#### Document passage ####
Inorganic Chemistry Seminar – Xiaodong Zhao, Chemistry Graduate Student

About the event

Speaker: Xiaodong Zhao, chemistry graduate student

Group: Dr. Xiaofeng Guo

Title: Heat capacities of actinide orthosilicates for nuclear waste applications

Abstract Actinides from the spent nuclear fuel (SNF) and defensive plutonium waste are proposed to be immobilized in ceramic waste forms. Their fates in the deep geological disposal site are dictated by thermodynamics, which impacts evaluations of potential release of actinides to the biosphere in the long term. Zircon structure mineral, such as coffinite (USiO4) and it has been found in multiple uranium mining site and the Oklo natural nuclear fission reactor. Due to its abundance in nature and lab evidence of alteration,¹ zircon has been considered as an important waste host of actinides and also alteration phase of disposed UO2 SNF. Thermodynamic property (ΔH, ΔS, ΔG) of coffinite is vital to estimate its stability under conditions that are relevant to deep geological sites. Formation enthalpy of coffinite has been measured by high temperature drop calorimetry, and the formation Gibbs free energy has been calculated by solubility tests.^{2, 3} By that, standard molar entropy was derived as 136 ± 25 J/mol/K at 298.25K. However, there has been debate over the standard molar entropy due to the big difference with the entropy value of thorite (ThSiO4), which is iso-structural to coffinite. A direct entropy measurement has been done by adiabatic pulse method with adiabatic calorimetry. We found that the ΔS (298.15K) = 127.15 ± 1.27 J/mol/K, which agrees well with our computational result, ΔS (290K) = 103.3 J/mol/K, that was obtained by performing Density-Functional Perturbation Theory (DFPT) calculation. Furthermore, I also calculate the phonon structure of CeSiO4, which is an analog of PuSiO4. The calculated structure helps elucidate our high pressure experiments on CeSiO4, particularly revealing a hidden phase transition indicated by phonon dispersion curve softening.

1. Szenknect, S.;  Alby, D.;  López García, M.;  Wang, C.;  Podor, R.;  Miserque, F.;  Mesbah, A.;  Duro, L.;  Zetterström Evins, L.; Dacheux, N., Coffinite formation from UO2+ x. Scientific reports 2020, 10 (1), 1-10.

2. Guo, X.;  Szenknect, S.;  Mesbah, A.;  Labs, S.;  Clavier, N.;  Poinssot, C.;  Ushakov, S. V.;  Curtius, H.;  Bosbach, D.; Ewing, R. C., Thermodynamics of formation of coffinite, USiO4. Proceedings of the National Academy of Sciences 2015, 112 (21), 6551-6555.

3.  Szenknect, S.;  Mesbah, A.;  Cordara, T.;  Clavier, N.;  Brau, H.-P.;  Le Goff, X.;  Poinssot, C.;  Ewing, R. C.; Dacheux, N., First experimental determination of the solubility constant of coffinite. Geochimica et Cosmochimica Acta 2016, 181, 36-53.
#### Record set ####
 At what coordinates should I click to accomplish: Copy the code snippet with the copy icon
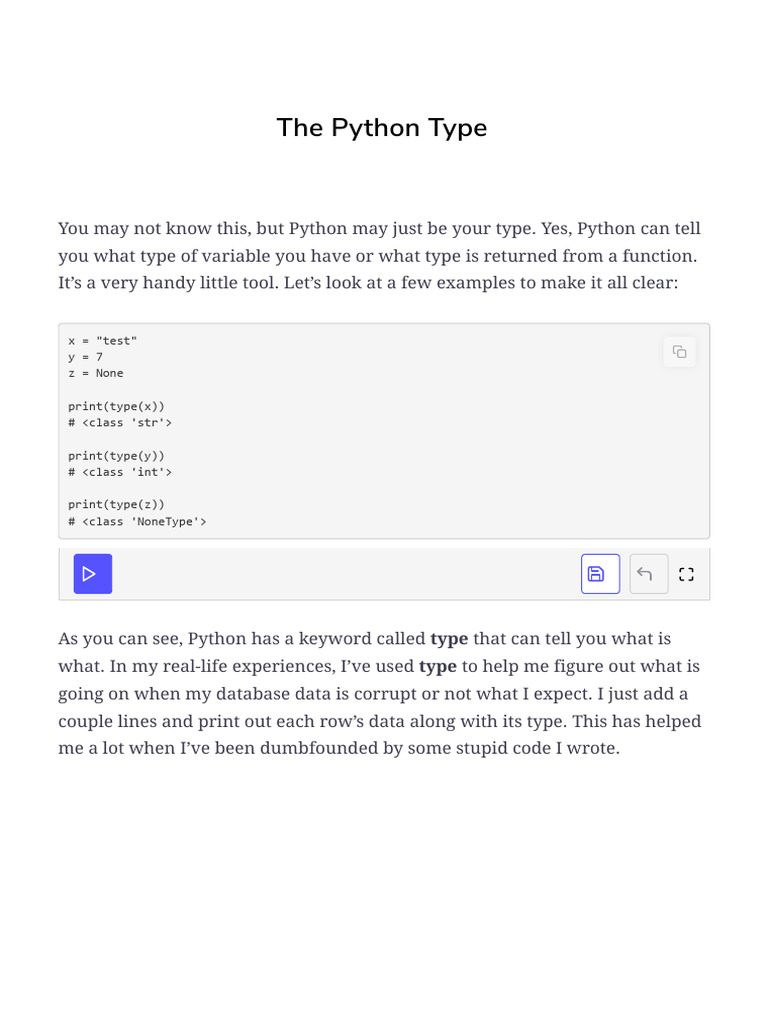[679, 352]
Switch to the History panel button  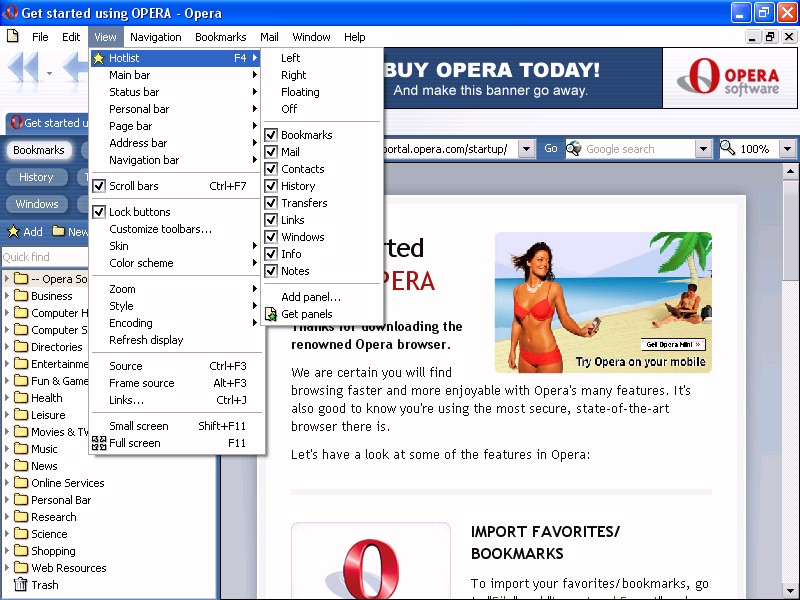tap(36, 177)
####
#### Record set ####
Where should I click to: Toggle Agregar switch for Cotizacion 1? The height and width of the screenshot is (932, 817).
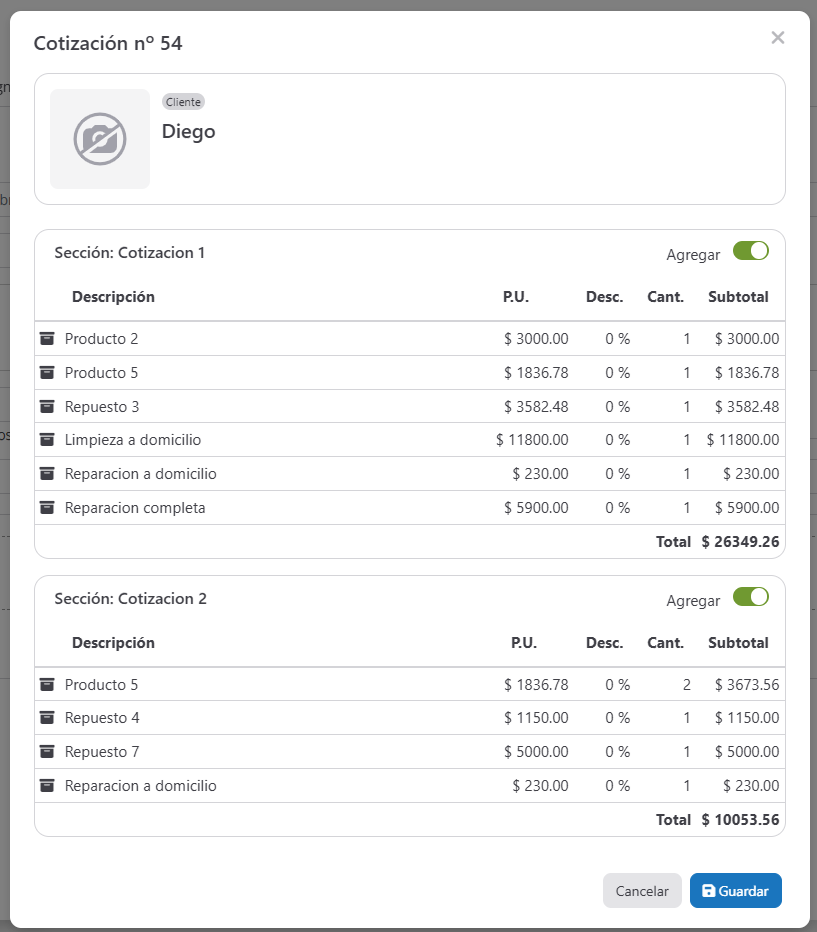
####
Directions:
Retype the seminar announcement from "1. Szenknect, S.;  Alby, D.;  López" up to and including "112 (21), 6551-6555.". Rely solely on the seminar announcement for what follows.

Response to the exercise:
1. Szenknect, S.;  Alby, D.;  López García, M.;  Wang, C.;  Podor, R.;  Miserque, F.;  Mesbah, A.;  Duro, L.;  Zetterström Evins, L.; Dacheux, N., Coffinite formation from UO2+ x. Scientific reports 2020, 10 (1), 1-10.

2. Guo, X.;  Szenknect, S.;  Mesbah, A.;  Labs, S.;  Clavier, N.;  Poinssot, C.;  Ushakov, S. V.;  Curtius, H.;  Bosbach, D.; Ewing, R. C., Thermodynamics of formation of coffinite, USiO4. Proceedings of the National Academy of Sciences 2015, 112 (21), 6551-6555.